Task prompt
With pictures omitted, transcribe exactly the lines from the one containing "Where should I" to the end of the records below.

Records provided
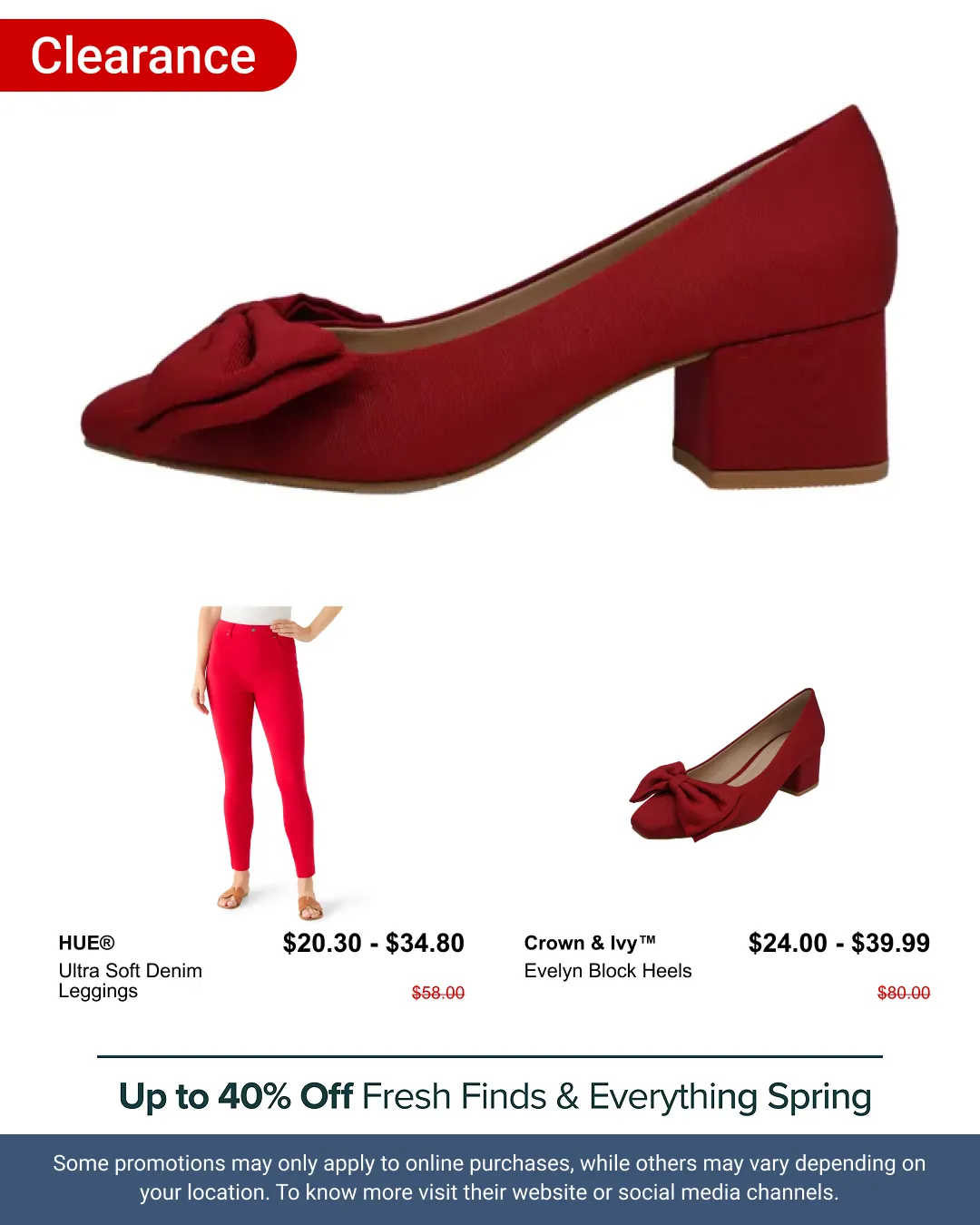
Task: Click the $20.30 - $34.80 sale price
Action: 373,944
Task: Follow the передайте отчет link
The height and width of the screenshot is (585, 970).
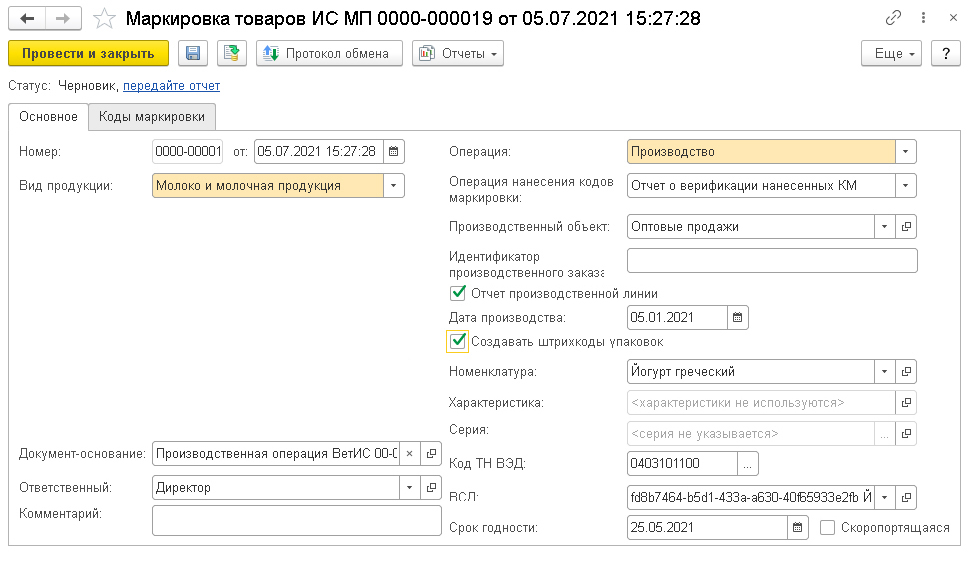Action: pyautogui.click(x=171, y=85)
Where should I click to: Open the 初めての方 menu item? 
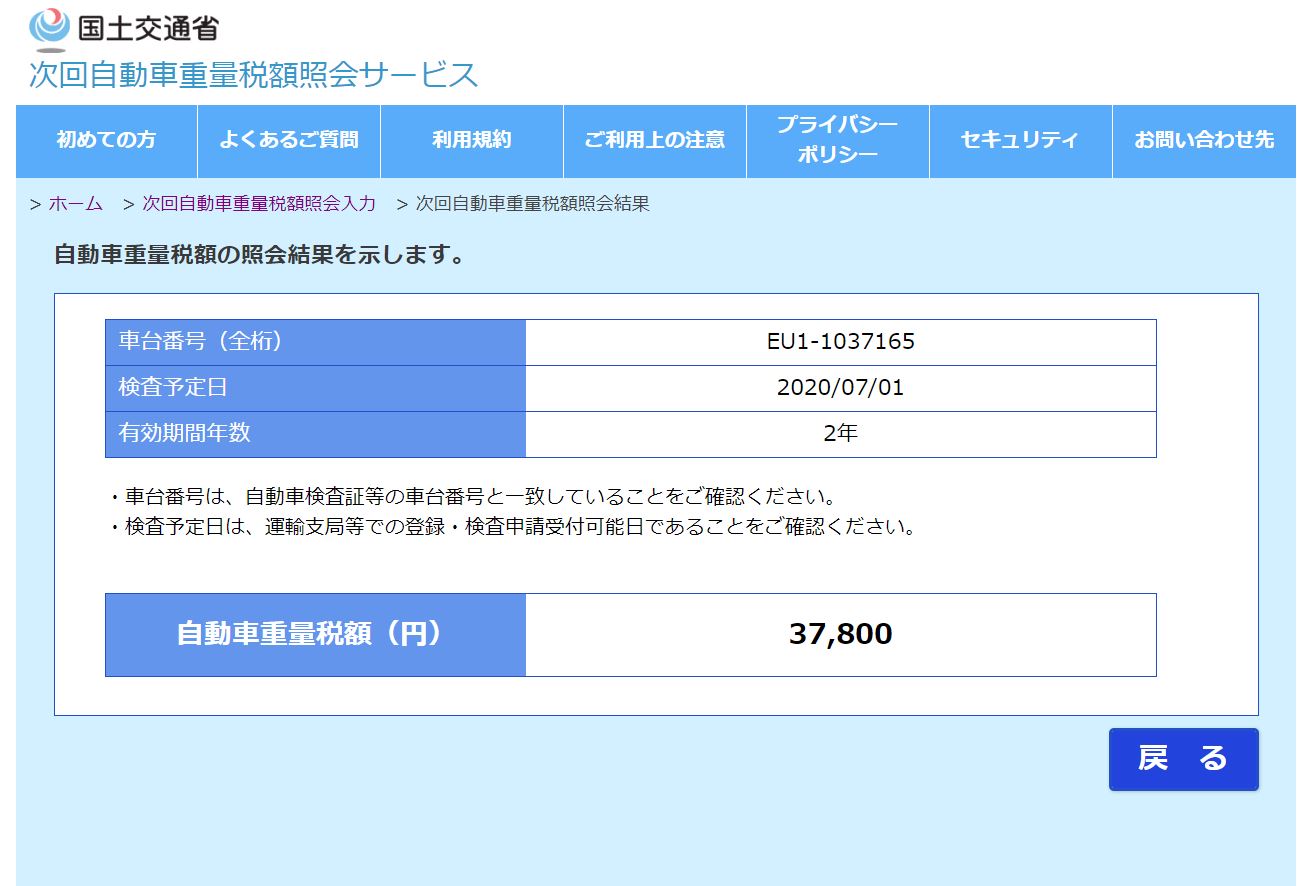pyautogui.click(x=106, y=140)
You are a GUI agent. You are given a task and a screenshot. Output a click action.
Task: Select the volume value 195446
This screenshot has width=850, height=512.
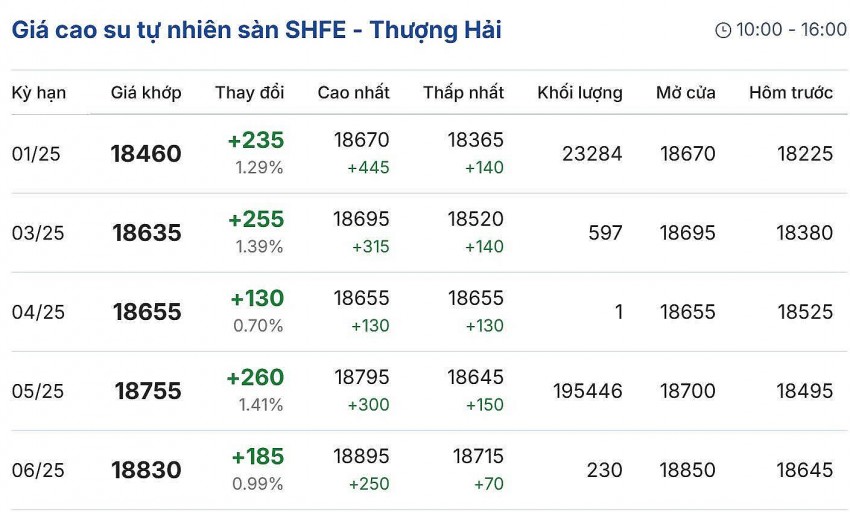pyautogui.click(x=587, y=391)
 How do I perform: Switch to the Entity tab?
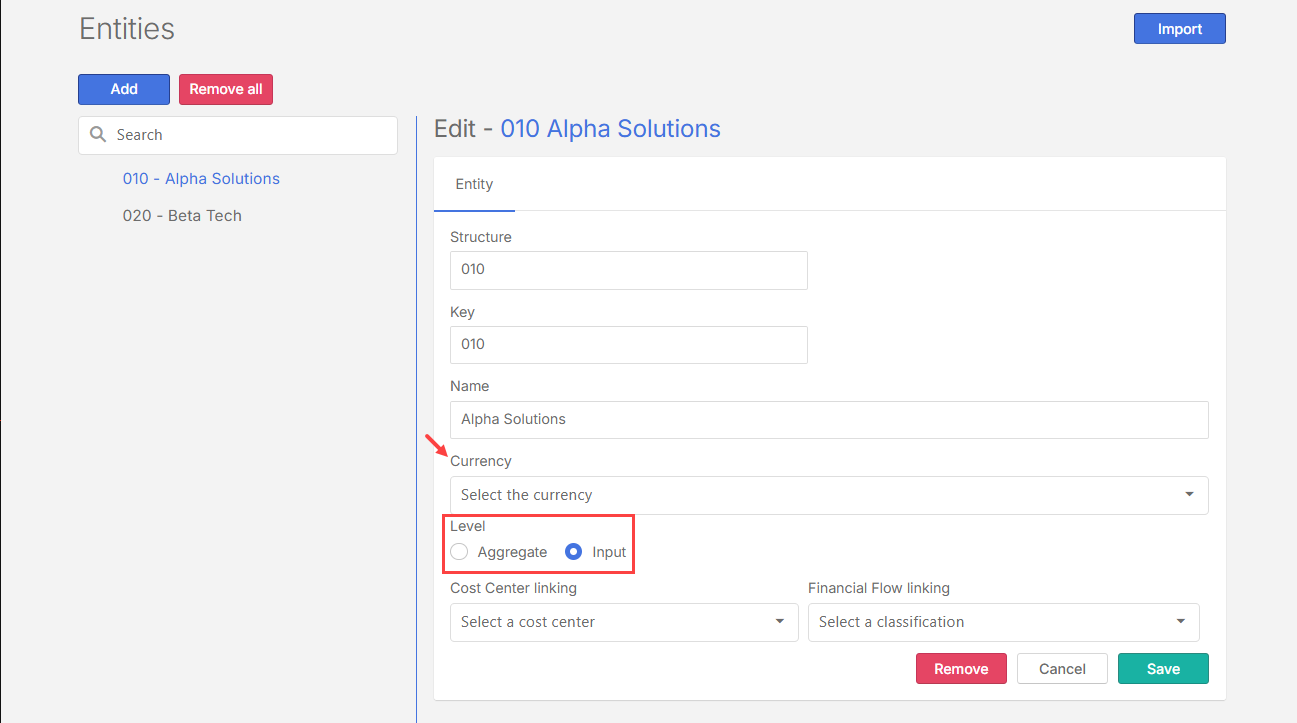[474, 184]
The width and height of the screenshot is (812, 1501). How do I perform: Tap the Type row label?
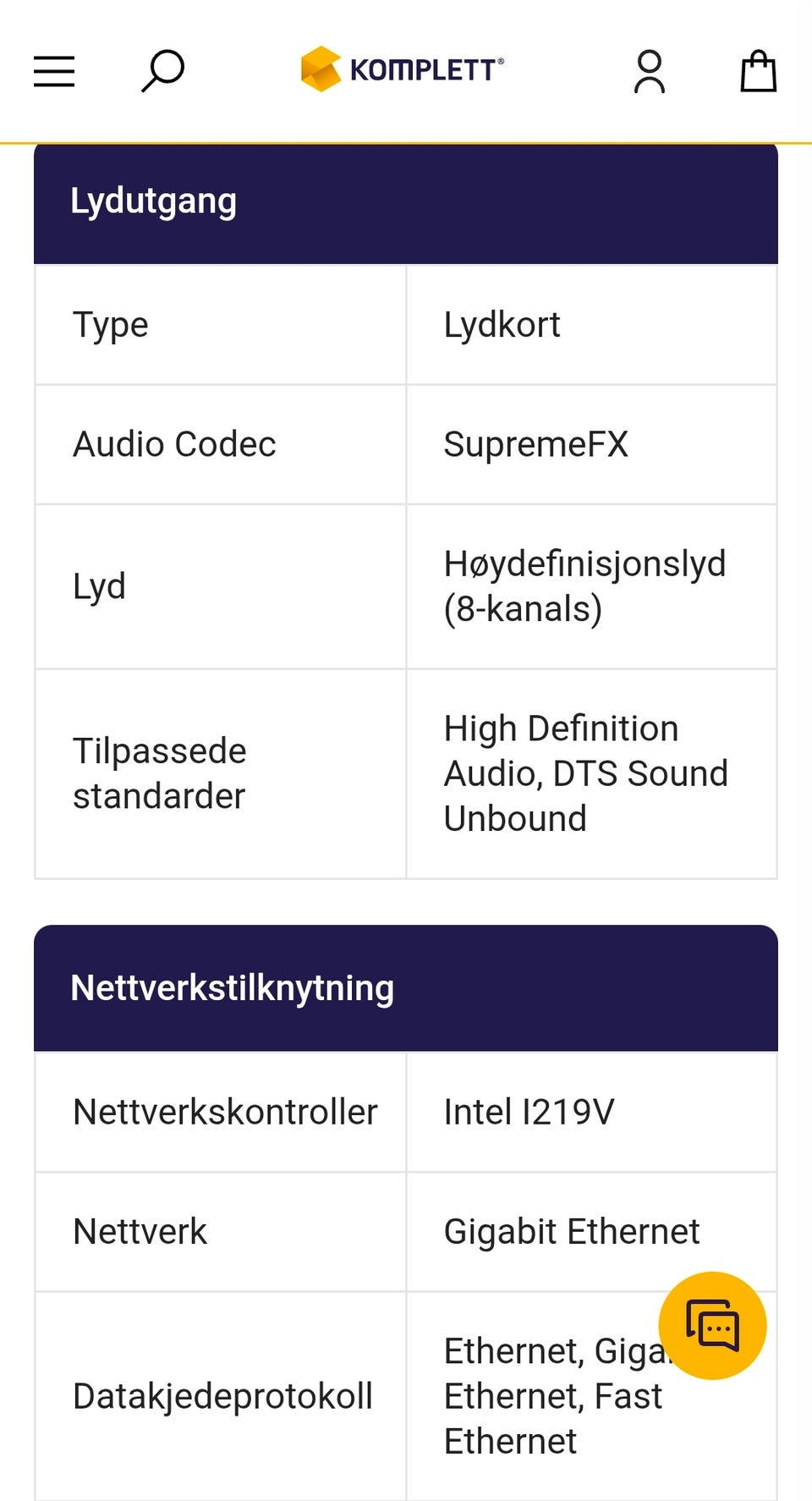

Response to this task
Where should I click to: Open the 初めての方 menu item? 
pyautogui.click(x=106, y=140)
You are a GUI agent. You are given a task and a screenshot. Output a click action.
Task: Select the volume value 195446
This screenshot has width=850, height=512.
pyautogui.click(x=587, y=391)
 How do I perform: Switch to the Entity tab?
[474, 184]
The width and height of the screenshot is (812, 1501). How do I perform: Tap the Type row label?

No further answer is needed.